Most notably, the Act of 1802 eliminated the sixteen judgeships created by the Act of 1801 and created one annual session for the Supreme Court, to begin on the first Monday in February every year. Previously, the court also participated in a summer session.[3]
For the full text of the document, see: Text of the Judiciary Act of 1802. For more information on the politics of the legislation, see: Judiciary Act of 1802.
Seventh Circuit Act of 1807
The Seventh Circuit Act of 1807 was the first time a new seat on the Supreme Court was authorized. It also established the Seventh Circuit, to represent the expanding nation (with states Ohio, Kentucky and Tennessee). The act was passed to accommodate the growing caseload of the western states, and bring them into the national model of the court system.[4]

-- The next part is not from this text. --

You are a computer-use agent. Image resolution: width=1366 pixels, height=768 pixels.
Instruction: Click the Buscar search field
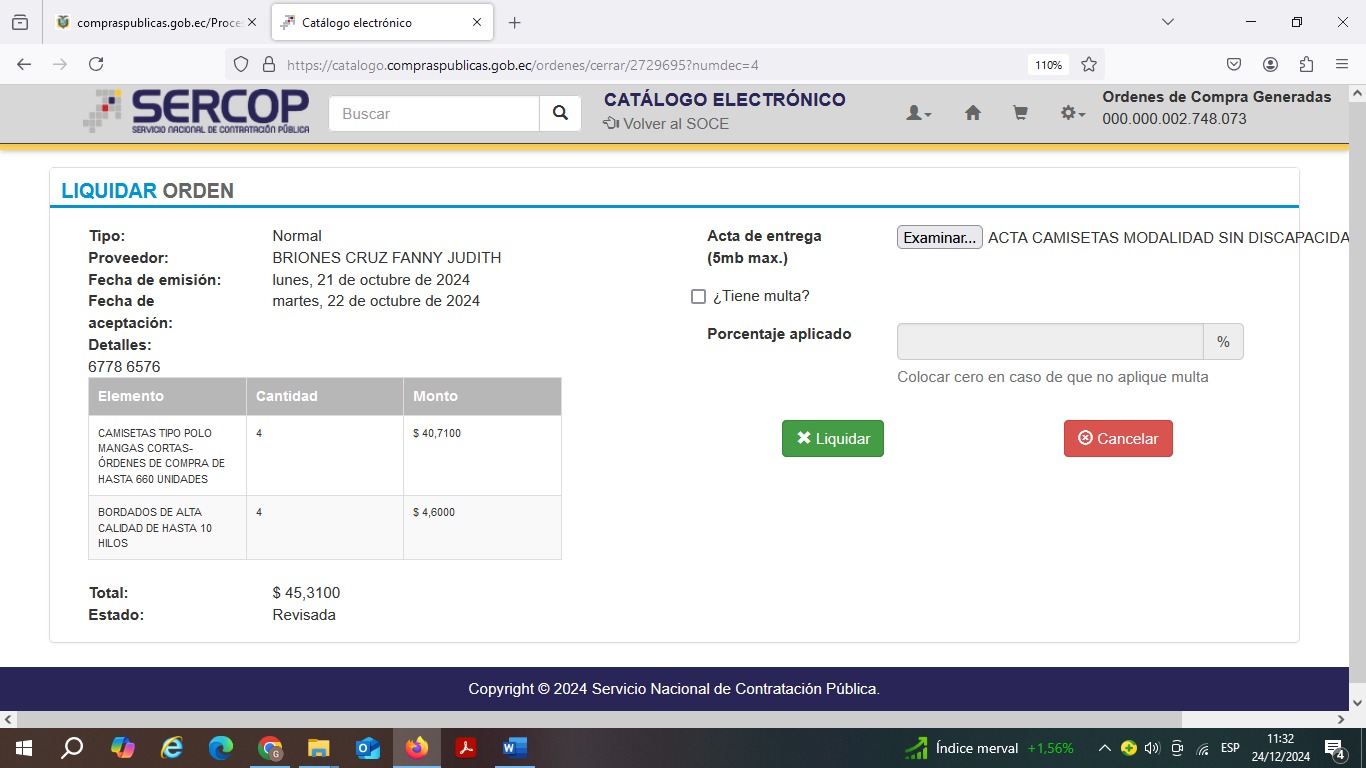coord(434,114)
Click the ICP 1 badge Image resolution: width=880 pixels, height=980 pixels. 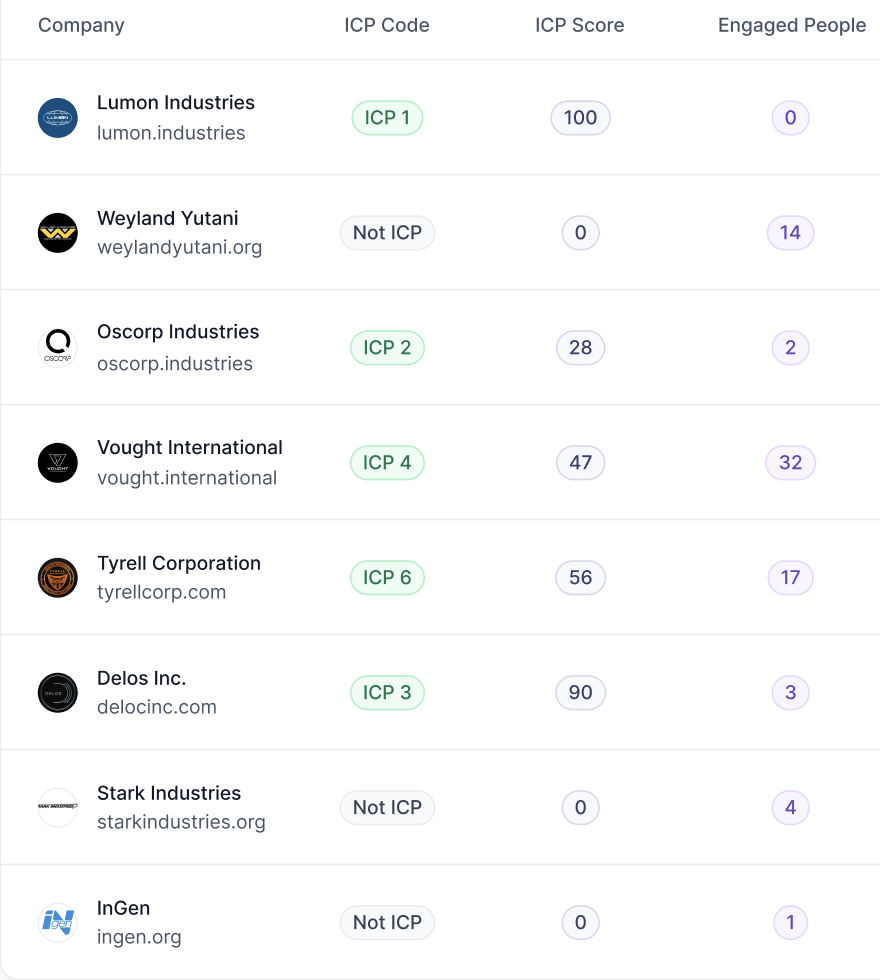(387, 118)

Eighth and Ninth Circuits Act of 1837
The Eighth and Ninth Circuits Act of 1837 created the Eighth and Ninth Circuits in order to provide for an expanded caseload due to the admission of new states to the Union. Because district court jurisdiction had been created in the eight new states, the act repealed that and granted jurisdiction to the newly formed circuit court. This Act also rearranged the Seventh Circuit and created two new seats on the Supreme Court to support the circuit court.
Presidents John Quincy Adams and Andrew Jackson had been pressing for new circuit courts for years. In his First Annual Message to Congress, on December 8, 1929, President Jackson said:
“ | In this general survey of our affairs a subject of high importance presents itself in the present organization of the judiciary. An uniform operation of the Federal Government in the different States is certainly desirable, and existing as they do in the Union on the basis of perfect equality, each State has a right to expect that the benefits conferred on the citizens of others should be extended to hers. The judicial system of the United States exists in all its efficiency in only fifteen members of the Union; to three others the circuit courts, which constitute an important part of that system, have been imperfectly extended, and to the remaining 6 altogether denied...To extend the circuit courts equally throughout the different parts of the Union, and at the same time to avoid such a multiplication of members as would encumber the supreme appellate tribunal, is the object desired.[5] [6] | ” |
Seventh Circuit consists of: Illinois, Indiana, Michigan and Ohio.
Eighth Circuit consists of: Kentucky, Tennessee and Missouri.
Ninth Circuit consists of: Alabama, Arkansas, Louisiana and Mississippi.[7]
California Circuit Act of 1855
To address the increasing caseload and travel issues of citizens of California, the United States Congress decided to establish a circuit court with appellate jurisdiction only over the districts in California, and to appoint a judge to serve that court full-time. This was the California Circuit Act of 1855. The United States Circuit Court for the Districts of California was given the same original and appellate jurisdiction that the eastern circuit courts had.[8][9]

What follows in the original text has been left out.